▶ EXERCISE INSTRUCTIONS: Below are entries. Copy exactly the lines running from the line that holds "Click the Дамски" to the line that holds "Task: Click question icon beside 淘贝壳装机联盟是什么", with both ends included.

▶ TASK DATA:
=== Begin Enclosure ===

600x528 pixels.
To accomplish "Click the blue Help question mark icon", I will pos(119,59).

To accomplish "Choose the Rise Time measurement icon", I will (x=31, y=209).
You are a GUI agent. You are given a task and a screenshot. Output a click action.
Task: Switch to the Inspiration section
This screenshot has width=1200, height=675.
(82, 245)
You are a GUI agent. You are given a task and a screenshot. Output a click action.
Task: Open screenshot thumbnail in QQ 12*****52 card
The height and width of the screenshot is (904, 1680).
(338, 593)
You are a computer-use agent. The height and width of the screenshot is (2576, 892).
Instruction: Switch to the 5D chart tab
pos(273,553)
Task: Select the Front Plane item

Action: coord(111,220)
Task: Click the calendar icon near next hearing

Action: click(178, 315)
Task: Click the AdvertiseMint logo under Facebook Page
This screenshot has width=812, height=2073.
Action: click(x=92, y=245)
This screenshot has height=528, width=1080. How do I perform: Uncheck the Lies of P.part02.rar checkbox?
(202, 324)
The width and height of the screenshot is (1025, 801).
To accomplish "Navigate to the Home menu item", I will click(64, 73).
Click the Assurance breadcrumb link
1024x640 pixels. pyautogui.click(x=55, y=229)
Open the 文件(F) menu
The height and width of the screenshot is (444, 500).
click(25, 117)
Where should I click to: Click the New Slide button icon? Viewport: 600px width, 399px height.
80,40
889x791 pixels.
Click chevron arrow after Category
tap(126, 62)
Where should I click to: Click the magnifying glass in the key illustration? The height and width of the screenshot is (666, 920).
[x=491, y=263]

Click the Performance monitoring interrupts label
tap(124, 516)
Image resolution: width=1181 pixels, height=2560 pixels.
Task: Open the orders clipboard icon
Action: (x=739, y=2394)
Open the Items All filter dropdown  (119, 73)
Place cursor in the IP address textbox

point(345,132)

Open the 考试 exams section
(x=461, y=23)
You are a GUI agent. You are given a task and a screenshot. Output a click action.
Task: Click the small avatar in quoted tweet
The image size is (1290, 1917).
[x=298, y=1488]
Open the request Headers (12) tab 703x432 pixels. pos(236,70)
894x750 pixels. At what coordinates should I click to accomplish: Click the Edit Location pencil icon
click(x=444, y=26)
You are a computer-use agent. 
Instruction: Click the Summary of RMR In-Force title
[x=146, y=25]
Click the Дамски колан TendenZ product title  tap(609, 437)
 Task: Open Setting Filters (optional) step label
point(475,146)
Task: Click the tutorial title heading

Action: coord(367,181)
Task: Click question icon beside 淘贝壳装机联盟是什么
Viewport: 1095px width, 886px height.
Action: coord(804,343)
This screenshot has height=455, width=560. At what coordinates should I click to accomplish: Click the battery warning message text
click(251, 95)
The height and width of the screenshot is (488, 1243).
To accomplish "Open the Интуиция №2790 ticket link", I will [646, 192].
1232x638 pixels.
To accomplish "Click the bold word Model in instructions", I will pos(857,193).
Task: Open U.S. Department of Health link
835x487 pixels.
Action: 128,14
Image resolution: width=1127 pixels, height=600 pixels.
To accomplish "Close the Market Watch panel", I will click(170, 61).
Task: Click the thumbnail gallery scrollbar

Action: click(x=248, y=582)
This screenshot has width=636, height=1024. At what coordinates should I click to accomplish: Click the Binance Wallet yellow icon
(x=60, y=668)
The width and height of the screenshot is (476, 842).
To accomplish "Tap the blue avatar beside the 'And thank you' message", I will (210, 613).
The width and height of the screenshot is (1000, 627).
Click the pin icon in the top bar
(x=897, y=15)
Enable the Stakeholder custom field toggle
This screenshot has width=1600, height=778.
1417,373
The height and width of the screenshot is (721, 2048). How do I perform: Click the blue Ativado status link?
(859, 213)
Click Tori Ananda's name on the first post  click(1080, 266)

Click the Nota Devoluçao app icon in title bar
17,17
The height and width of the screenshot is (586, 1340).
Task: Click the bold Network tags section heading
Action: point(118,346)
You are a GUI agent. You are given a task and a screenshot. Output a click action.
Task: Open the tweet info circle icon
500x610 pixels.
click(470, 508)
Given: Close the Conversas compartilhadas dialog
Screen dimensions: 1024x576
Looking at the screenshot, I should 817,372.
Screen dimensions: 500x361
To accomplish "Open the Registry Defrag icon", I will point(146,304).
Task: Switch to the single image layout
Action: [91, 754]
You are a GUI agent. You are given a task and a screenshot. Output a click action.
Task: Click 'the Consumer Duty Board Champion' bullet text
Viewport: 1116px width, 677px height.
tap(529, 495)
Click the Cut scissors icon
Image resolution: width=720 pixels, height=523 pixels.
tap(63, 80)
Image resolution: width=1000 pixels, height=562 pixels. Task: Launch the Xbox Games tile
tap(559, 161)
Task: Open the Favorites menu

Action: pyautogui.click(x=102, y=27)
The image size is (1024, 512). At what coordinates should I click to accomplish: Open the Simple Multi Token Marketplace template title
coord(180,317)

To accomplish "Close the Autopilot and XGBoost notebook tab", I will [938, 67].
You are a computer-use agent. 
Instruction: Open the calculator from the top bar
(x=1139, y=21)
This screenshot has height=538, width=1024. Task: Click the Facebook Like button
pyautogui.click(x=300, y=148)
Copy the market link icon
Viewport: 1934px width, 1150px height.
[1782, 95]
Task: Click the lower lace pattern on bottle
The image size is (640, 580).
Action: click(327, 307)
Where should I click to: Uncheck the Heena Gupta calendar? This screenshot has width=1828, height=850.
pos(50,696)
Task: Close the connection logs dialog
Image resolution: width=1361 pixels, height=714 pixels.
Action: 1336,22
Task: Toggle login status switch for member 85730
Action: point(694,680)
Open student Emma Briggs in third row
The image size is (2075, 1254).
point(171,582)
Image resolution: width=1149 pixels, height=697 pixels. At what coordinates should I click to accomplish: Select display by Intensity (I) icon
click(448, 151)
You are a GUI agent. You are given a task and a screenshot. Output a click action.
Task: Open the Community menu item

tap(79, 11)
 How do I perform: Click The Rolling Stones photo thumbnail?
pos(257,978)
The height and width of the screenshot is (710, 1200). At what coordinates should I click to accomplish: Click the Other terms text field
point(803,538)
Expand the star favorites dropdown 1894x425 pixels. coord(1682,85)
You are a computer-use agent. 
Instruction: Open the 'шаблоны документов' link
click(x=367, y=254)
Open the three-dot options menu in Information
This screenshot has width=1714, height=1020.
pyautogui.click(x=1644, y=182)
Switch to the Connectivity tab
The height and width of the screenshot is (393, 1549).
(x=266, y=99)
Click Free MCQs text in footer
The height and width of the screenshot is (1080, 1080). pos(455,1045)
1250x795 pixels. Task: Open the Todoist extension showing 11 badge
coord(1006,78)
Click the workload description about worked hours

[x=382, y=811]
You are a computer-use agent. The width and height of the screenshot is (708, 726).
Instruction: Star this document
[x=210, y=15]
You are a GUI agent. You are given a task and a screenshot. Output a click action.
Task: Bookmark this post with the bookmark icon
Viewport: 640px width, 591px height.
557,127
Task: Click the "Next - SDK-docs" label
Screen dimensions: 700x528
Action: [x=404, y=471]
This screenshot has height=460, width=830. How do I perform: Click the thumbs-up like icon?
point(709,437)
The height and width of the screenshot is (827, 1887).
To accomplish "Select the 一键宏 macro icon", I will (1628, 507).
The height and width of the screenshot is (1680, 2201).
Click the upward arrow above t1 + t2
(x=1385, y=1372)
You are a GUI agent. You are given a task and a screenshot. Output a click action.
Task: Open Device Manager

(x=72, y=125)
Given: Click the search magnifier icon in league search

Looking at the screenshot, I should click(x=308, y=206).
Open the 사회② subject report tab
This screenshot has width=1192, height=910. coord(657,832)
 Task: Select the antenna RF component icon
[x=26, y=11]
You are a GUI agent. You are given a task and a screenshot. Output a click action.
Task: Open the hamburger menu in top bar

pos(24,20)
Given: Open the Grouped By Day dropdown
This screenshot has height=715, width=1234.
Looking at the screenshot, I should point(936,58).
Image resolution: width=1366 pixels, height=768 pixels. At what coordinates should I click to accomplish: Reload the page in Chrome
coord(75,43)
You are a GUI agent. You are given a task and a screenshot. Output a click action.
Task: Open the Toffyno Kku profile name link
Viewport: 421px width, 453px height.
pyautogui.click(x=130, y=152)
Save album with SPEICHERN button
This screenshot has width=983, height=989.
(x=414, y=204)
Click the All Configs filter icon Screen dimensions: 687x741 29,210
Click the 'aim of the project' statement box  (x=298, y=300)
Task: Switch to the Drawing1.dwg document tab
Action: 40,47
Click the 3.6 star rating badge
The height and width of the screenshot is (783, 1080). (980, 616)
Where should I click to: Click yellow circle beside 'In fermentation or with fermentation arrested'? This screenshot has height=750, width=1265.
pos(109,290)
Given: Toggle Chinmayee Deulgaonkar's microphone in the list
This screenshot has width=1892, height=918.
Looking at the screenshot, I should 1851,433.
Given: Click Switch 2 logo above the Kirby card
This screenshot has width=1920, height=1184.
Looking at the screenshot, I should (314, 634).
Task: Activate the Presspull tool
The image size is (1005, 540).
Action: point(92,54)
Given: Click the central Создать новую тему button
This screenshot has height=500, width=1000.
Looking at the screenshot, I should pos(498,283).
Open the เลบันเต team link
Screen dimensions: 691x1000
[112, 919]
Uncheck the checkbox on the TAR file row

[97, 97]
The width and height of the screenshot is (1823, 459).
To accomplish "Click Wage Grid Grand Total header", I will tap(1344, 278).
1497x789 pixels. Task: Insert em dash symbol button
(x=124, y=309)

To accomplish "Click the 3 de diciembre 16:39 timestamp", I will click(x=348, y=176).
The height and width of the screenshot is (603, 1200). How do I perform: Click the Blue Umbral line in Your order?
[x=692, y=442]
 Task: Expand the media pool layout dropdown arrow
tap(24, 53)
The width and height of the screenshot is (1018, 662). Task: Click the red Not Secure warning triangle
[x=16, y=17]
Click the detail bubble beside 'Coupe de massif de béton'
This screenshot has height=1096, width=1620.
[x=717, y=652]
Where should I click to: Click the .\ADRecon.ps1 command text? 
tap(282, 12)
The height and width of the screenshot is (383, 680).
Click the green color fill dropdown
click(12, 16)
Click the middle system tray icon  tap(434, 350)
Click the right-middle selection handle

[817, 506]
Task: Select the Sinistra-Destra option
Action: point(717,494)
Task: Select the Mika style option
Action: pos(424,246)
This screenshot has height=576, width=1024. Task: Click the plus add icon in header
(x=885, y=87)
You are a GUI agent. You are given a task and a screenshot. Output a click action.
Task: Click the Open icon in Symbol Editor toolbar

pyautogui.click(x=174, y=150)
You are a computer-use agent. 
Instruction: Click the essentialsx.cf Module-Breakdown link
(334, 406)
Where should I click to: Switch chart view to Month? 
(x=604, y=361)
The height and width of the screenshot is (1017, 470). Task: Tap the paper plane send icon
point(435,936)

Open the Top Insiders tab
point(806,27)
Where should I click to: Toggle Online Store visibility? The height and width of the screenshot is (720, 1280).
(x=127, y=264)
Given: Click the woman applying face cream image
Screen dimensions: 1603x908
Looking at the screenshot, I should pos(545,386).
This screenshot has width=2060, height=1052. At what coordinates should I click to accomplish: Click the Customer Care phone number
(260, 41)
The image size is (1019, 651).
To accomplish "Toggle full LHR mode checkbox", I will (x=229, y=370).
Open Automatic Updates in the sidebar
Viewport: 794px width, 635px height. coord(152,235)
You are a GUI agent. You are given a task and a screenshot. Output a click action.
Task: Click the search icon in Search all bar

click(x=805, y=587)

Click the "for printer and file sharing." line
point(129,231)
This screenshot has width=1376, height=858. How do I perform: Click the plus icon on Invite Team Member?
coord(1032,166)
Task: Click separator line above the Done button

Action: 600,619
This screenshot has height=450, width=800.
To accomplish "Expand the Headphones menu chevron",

=== End Enclosure ===

▶ RESPONSE BELOW:
Click the Дамски колан TendenZ product title  tap(609, 437)
 Task: Open Setting Filters (optional) step label
point(475,146)
Task: Click the tutorial title heading

Action: coord(367,181)
Task: Click question icon beside 淘贝壳装机联盟是什么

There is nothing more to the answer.